• _Selected passage_:
- - - - -

Leadership
The One Ministry You Can't Afford to Run on Trust
100 Strong · June 19, 2026
Photo by Camila Mofsovich on Unsplash
If you pastor a small church, you already know the temptation. The nursery volunteer cancels at the last minute, so you slip one trusted person into the room alone. A friend of the family offers to help with the kids, and because everyone knows everyone, you skip the background check. It feels harmless. After all, we are family here.
That instinct, as warm as it is, is exactly the gap that abusers look for. And here is the hard truth I want to say plainly, pastor to pastor: nothing matters more than child safety. A single incident can destroy your church, and far more importantly, it can devastate a child. So before we ever talk about growing families, we have to talk about protecting them.
Think of this as infrastructure, not a program. It is the safety floor your children's ministry stands on.

- - - - -

• _Entries supplied_:
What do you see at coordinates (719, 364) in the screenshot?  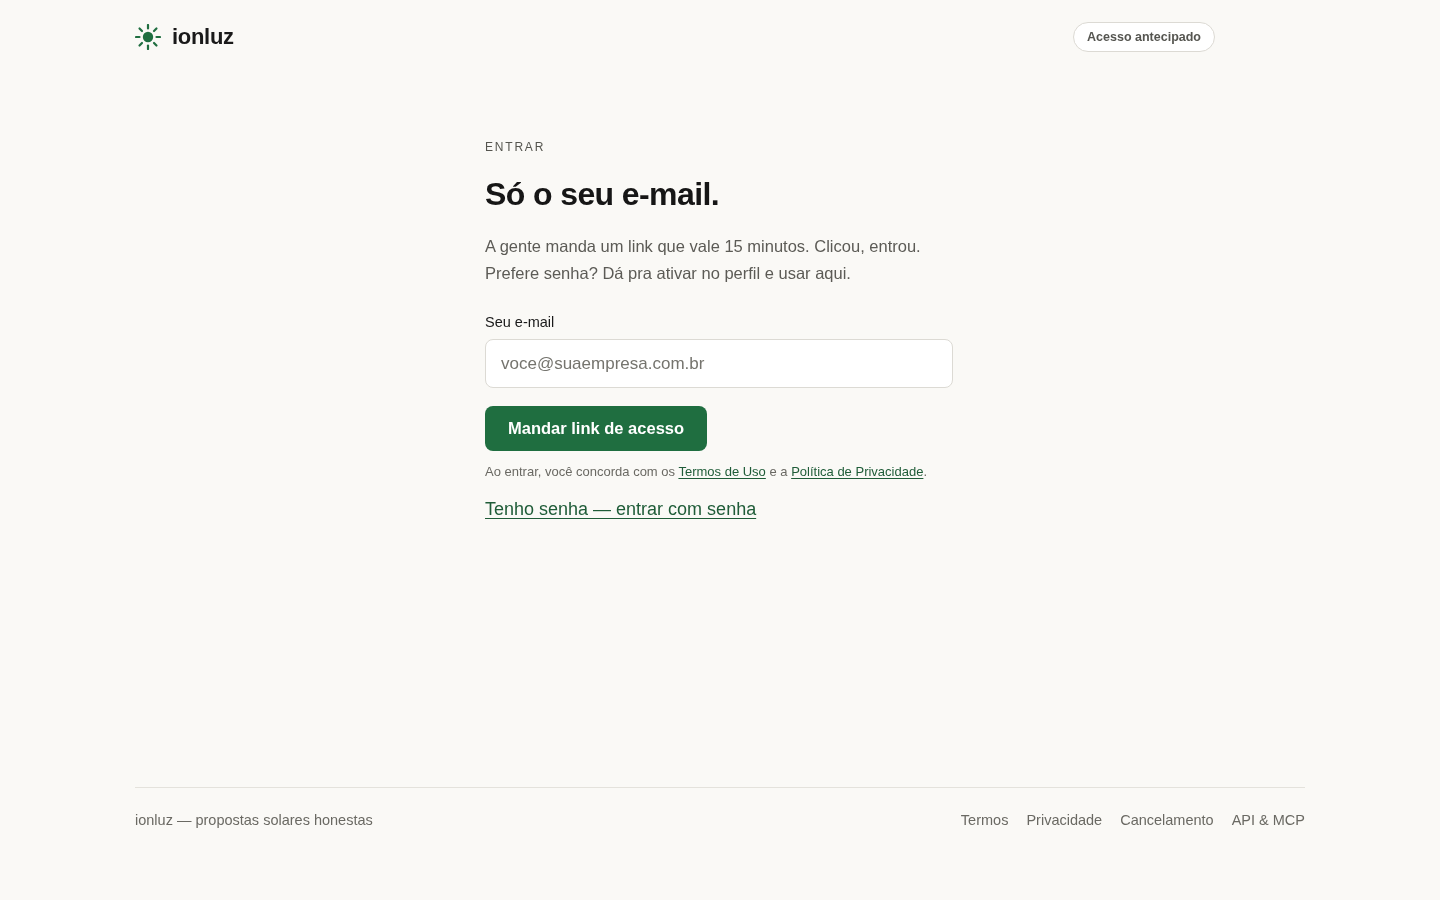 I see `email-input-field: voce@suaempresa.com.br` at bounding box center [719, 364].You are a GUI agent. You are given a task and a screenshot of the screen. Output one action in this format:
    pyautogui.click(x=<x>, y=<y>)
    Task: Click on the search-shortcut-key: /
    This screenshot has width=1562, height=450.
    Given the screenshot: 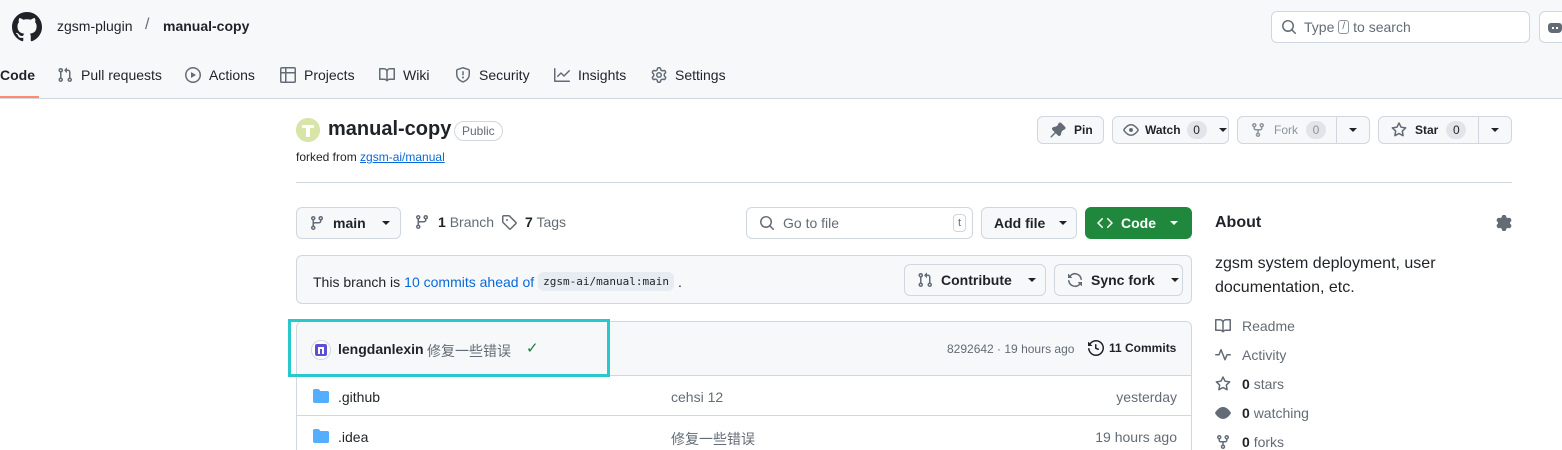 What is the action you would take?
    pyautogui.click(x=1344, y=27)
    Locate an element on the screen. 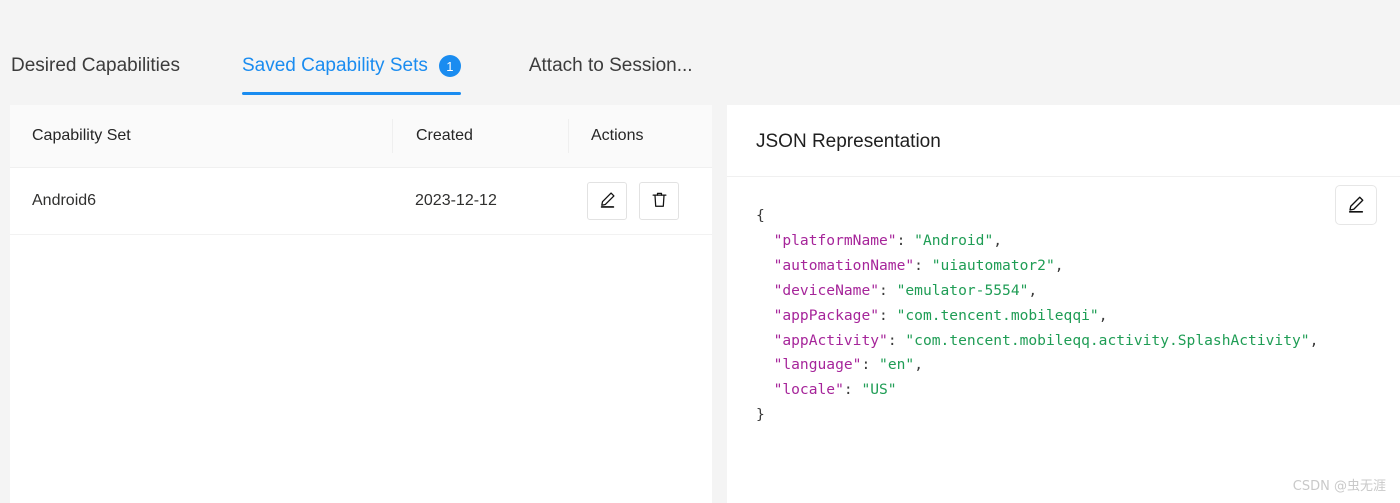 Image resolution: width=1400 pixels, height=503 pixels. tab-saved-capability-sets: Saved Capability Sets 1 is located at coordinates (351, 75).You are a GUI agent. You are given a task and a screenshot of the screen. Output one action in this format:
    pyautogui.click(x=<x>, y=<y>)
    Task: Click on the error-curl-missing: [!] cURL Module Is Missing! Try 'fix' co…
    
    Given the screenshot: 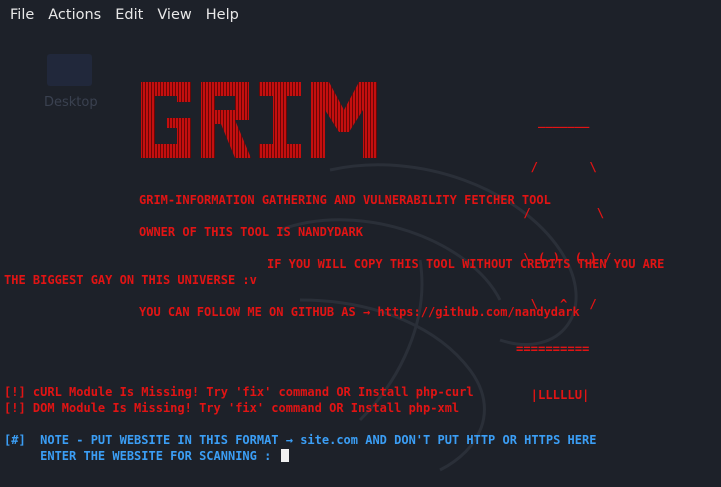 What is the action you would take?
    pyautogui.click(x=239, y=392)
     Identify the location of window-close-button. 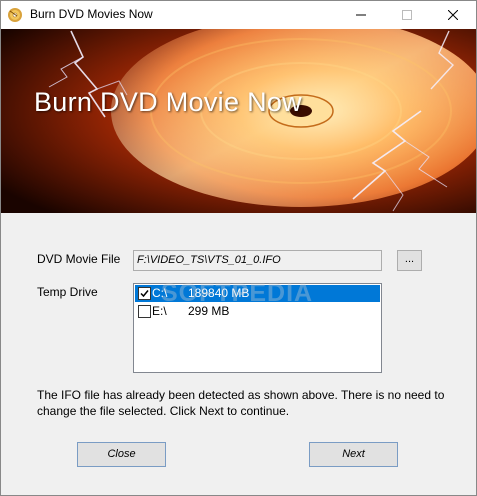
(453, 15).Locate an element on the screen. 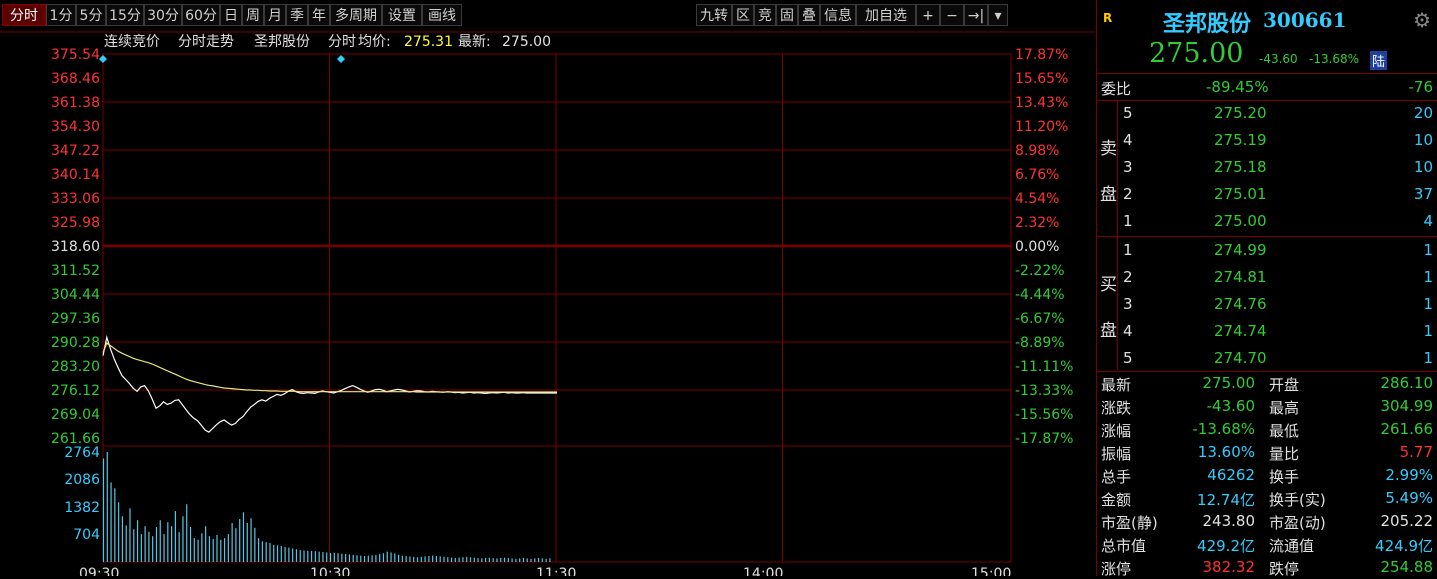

- - - - -

• _Assignment A_:
Rewrite the passage of the child-safety article that begins with "That instinct, as" and ends after "about protecting them.", putting "difficult truth" in place of "hard truth".
• _Assignment B_:
In the child-safety article, what step gets skipped when a friend of the family offers to help with the kids?

• _Exercise response A_:
That instinct, as warm as it is, is exactly the gap that abusers look for. And here is the difficult truth I want to say plainly, pastor to pastor: nothing matters more than child safety. A single incident can destroy your church, and far more importantly, it can devastate a child. So before we ever talk about growing families, we have to talk about protecting them.

• _Exercise response B_:
The background check.